Appeared in:
Influenced by:
Typing discipline:
File extensions:
.ijs, .ijx
Versions and implementations (Collapse all | Expand all):
Programming language

J is an array programming language, developed in 1990 by Kenneth Iverson and Roger Hui. It is a synthesis of APL (earlier language by Iverson) and FP and FL languages created by John Backus.

Despite sharing the concept and the author with APL, J differs from it quite a lot. For example, J has no concept of a variable — it’s a function-level language, so the best it has are function renames. The authors also dropped special characters from the notation — the programs are written using 7-bit ASCII charset, and each function is written with at most two characters.

A distinctive feature of J is using grammar terms to describe entities of the program. Data pieces are called nouns, functions are verbs, and functions-creating operators are adverbs. Note that J allows to create user-defined adverbs, without restricting the programmer to the built-in ones.

Same as APL, J has only one data structure — homogenous arrays of arbitrary dimensions. To organize more complex data structures, one can use boxing principle inherited from APL.
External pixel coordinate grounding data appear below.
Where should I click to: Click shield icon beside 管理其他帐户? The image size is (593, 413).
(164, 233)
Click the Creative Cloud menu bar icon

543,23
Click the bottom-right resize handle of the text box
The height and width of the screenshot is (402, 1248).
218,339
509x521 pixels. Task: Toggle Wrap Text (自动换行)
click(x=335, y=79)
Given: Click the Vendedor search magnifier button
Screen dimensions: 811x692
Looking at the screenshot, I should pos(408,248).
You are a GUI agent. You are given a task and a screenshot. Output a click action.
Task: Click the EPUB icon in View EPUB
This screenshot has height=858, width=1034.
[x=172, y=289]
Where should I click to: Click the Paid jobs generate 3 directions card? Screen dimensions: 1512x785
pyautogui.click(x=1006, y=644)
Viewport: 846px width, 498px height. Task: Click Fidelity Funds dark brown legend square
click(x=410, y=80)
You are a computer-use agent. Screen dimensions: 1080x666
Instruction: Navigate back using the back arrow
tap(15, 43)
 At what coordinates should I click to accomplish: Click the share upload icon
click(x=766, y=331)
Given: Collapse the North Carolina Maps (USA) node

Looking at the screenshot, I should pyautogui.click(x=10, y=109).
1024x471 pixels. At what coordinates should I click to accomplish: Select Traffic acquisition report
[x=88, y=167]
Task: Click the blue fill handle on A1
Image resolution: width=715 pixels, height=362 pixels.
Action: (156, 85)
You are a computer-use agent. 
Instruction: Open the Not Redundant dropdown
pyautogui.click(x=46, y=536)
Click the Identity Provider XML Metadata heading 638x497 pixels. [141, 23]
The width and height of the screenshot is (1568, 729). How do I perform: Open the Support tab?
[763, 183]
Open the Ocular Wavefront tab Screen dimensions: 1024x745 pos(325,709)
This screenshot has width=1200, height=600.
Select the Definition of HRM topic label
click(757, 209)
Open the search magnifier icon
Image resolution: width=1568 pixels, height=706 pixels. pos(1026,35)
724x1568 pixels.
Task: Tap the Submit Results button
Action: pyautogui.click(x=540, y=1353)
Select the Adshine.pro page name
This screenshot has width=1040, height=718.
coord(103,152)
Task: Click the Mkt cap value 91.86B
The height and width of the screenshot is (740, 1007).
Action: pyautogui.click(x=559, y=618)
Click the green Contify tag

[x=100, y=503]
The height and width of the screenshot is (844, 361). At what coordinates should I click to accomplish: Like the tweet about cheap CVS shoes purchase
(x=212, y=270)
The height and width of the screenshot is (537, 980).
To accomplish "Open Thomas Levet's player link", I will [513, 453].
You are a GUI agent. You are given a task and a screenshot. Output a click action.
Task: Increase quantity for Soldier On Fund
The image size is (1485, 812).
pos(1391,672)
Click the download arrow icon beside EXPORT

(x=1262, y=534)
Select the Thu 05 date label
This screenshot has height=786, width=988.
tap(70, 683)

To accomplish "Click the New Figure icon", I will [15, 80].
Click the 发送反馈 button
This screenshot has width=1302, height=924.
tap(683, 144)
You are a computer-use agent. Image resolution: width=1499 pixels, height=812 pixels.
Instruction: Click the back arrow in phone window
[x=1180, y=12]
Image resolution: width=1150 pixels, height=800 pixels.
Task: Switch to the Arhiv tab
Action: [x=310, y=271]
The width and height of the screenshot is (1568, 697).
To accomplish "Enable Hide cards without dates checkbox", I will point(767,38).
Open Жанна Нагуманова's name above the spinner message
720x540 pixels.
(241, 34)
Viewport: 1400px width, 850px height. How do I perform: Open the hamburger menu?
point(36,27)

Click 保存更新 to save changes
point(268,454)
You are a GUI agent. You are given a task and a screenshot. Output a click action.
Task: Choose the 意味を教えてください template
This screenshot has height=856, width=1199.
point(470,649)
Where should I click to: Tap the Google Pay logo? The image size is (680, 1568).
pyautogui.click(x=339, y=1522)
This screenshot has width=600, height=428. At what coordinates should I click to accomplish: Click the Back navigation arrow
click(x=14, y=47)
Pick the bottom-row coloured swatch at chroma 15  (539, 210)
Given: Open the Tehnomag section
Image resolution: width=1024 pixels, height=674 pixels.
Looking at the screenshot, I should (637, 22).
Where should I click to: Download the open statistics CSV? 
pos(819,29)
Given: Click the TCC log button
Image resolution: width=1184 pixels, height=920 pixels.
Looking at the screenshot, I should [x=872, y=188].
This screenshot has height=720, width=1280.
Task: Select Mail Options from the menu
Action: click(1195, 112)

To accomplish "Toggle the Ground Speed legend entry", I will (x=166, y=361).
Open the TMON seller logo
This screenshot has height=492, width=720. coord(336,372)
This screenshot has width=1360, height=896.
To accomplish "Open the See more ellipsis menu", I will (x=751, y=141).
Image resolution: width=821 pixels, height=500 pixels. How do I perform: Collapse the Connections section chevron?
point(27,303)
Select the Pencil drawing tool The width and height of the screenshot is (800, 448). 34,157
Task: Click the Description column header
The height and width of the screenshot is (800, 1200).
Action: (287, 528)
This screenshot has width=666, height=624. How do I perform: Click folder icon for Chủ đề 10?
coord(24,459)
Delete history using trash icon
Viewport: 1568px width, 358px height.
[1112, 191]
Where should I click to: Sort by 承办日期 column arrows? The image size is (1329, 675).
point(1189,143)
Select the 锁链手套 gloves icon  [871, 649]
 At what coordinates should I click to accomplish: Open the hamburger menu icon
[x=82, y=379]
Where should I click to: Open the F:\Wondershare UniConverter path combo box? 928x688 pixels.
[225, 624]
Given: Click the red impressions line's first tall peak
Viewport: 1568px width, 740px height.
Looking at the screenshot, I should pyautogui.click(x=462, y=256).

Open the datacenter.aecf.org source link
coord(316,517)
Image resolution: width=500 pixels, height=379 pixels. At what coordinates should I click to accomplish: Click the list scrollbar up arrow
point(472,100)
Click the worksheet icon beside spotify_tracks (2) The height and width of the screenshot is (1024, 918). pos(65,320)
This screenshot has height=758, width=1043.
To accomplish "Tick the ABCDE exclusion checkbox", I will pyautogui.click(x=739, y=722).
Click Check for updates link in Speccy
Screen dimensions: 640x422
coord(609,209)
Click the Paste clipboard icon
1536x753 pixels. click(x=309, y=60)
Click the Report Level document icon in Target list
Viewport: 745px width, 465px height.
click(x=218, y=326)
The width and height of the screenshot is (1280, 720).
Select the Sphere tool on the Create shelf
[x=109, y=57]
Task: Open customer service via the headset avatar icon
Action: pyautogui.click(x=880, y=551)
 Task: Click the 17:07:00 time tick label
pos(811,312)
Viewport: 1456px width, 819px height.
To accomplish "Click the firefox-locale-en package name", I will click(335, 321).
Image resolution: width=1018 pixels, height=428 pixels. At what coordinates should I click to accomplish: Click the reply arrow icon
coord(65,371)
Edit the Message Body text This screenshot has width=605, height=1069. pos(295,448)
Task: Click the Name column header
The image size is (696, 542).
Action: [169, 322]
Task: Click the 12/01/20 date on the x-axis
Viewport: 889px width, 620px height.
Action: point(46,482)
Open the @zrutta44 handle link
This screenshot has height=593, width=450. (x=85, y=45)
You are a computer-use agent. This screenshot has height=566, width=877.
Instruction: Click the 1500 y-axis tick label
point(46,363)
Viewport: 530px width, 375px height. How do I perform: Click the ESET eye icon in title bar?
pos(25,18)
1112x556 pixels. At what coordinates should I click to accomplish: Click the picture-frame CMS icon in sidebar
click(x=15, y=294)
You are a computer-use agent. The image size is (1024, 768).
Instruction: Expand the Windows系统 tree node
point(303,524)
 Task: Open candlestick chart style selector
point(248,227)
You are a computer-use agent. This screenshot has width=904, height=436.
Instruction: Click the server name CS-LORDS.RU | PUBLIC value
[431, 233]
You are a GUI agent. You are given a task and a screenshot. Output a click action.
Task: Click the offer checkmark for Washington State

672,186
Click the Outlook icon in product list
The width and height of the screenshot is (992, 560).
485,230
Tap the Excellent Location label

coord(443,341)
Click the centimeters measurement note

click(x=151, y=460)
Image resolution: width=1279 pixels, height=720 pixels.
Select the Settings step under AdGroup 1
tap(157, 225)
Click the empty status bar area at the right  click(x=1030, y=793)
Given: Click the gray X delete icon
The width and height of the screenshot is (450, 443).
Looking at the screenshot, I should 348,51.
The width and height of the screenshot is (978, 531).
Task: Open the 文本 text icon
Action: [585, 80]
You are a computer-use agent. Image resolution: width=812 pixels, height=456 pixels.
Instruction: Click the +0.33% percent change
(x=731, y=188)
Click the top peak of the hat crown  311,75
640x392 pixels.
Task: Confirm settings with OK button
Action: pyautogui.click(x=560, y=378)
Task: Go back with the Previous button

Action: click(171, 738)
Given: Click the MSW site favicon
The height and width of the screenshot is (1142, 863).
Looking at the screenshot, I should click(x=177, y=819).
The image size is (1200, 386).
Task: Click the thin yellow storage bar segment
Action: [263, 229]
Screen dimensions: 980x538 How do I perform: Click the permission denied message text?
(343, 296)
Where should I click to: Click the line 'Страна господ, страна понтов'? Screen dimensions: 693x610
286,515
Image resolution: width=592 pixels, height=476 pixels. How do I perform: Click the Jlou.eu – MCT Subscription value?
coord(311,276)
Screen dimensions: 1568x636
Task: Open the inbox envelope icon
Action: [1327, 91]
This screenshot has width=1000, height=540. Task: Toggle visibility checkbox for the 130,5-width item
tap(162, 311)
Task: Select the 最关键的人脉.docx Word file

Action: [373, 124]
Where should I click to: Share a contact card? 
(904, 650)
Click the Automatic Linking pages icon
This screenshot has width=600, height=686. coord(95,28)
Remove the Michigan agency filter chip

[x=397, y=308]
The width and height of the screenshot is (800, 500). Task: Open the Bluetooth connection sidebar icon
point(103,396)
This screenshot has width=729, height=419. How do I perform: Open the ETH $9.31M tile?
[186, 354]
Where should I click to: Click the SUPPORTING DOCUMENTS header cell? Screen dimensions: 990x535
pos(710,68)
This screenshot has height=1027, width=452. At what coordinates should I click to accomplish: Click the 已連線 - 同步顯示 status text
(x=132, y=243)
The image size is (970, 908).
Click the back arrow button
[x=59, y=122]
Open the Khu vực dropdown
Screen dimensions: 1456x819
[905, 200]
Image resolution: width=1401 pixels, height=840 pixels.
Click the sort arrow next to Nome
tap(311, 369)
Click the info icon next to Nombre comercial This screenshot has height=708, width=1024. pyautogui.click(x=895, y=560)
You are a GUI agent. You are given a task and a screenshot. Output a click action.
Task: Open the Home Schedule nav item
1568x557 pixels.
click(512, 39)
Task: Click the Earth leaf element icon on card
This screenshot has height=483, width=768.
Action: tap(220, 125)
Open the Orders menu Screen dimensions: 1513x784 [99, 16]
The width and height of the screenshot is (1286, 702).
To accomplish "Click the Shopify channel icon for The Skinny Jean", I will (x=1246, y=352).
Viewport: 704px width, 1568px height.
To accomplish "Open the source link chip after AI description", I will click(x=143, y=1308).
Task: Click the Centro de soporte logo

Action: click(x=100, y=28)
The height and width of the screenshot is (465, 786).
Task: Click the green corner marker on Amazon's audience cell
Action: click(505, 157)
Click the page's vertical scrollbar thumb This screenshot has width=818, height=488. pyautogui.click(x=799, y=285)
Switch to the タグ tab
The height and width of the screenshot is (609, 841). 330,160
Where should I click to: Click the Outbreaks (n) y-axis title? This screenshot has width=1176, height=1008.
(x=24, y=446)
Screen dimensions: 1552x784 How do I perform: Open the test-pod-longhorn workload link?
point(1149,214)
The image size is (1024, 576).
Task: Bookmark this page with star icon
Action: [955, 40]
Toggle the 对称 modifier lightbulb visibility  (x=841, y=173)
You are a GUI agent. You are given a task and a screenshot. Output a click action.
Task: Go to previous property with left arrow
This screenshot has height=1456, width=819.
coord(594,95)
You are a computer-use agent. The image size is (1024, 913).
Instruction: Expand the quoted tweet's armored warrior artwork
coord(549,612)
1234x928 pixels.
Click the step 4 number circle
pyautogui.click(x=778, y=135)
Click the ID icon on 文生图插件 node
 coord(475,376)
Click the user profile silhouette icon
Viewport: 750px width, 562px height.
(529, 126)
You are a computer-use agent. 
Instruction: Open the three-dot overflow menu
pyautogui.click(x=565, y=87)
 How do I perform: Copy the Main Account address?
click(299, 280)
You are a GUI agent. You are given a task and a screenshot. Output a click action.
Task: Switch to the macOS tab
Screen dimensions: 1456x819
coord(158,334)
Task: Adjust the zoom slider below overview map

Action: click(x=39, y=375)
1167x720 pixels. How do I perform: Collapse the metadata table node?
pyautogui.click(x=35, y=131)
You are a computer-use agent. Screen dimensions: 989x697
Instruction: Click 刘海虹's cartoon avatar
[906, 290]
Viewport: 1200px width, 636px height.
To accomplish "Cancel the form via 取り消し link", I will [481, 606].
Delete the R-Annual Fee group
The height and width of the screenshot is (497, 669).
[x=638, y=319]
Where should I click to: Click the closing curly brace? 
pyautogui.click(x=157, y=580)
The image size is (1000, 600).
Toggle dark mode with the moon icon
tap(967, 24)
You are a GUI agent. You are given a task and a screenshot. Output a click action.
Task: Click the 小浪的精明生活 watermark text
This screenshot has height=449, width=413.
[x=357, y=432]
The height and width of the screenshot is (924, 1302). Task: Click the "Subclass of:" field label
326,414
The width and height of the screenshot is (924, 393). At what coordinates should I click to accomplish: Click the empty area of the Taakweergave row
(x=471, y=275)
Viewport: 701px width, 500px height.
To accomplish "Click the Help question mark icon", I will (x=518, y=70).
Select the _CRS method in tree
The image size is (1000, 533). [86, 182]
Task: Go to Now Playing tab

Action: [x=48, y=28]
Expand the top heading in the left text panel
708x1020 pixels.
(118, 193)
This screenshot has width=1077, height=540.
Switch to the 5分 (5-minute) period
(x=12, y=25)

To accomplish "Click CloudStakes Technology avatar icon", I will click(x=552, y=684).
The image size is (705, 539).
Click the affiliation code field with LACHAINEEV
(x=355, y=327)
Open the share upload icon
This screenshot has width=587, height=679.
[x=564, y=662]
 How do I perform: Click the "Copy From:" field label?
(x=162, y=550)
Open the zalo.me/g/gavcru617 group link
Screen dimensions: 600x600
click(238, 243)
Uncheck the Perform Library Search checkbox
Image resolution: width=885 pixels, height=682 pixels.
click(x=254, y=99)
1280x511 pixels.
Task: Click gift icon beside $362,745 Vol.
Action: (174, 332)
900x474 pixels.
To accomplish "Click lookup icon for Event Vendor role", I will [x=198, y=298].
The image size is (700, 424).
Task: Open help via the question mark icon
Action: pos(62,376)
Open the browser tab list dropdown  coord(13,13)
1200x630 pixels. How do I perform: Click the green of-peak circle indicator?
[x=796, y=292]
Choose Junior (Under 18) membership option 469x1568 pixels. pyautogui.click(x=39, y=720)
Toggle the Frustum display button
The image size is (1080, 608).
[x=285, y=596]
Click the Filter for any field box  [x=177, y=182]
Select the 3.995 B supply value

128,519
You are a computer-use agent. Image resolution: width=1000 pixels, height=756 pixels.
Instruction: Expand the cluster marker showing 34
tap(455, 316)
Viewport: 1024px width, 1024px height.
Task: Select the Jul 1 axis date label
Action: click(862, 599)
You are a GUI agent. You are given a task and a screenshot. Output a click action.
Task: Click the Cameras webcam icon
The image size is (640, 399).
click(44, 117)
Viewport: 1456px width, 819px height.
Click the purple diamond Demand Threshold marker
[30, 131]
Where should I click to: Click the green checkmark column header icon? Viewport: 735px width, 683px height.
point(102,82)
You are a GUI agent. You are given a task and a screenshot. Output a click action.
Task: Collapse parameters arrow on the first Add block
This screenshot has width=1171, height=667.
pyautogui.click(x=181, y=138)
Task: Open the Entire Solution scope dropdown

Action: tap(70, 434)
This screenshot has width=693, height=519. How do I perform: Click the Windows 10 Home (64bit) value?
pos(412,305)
J introduces a set of block-oriented flow controls typical for procedural languages: loops, conditional statements and exception handlers.

Unlike APL, J programs and data are stored not in workspaces but in script files available to any text editor.

Elements of syntax:

Inline comments NB.
Case-sensitivity yes
Variable assignment =: (global) =. (local)
Function call f x
Function call with no parameters f ''
If - then if. condition do. ... end.
If - then - else if. condition do. ... else. ... end.
While condition do while. condition do. ... else. ... end.
For each value in a numeric range, 1 increment for_x. i. n do. ... end.
For each value in a numeric range, 1 decrement for_x: i. -n do. ... end.

J logo
J logo


Hello, World!:

Example for versions j602

1!:2 is the dyadic foreign conjunction for writing text, the left argument is the string to be written and the right argument specifies the file number, a file number 2 indicates that the text is to be written to the screen.

Alternatively we can use currying to convert the dyadic write conjunction into a monadic conjunction using the bond (&) operator and assign it to a named print function.

The printf library may also be used to print text to the screen.

'Hello, World!' 1!:2]2

print=: 1!:2&2
print 'Hello, World!'

load 'printf'
'' printf 'Hello, World!\n'

Fibonacci numbers:

Example for versions j602

This example uses the recursive definition of Fibonacci numbers. @.(agenda) is a higher order dyadic function taking an array of functions(a gerund, created by tying together individual functions using the tie conjunction represented by a back-tick character) on the left and a function on the right that computes the index of the function in the function array(gerund) to be applied on the called argument.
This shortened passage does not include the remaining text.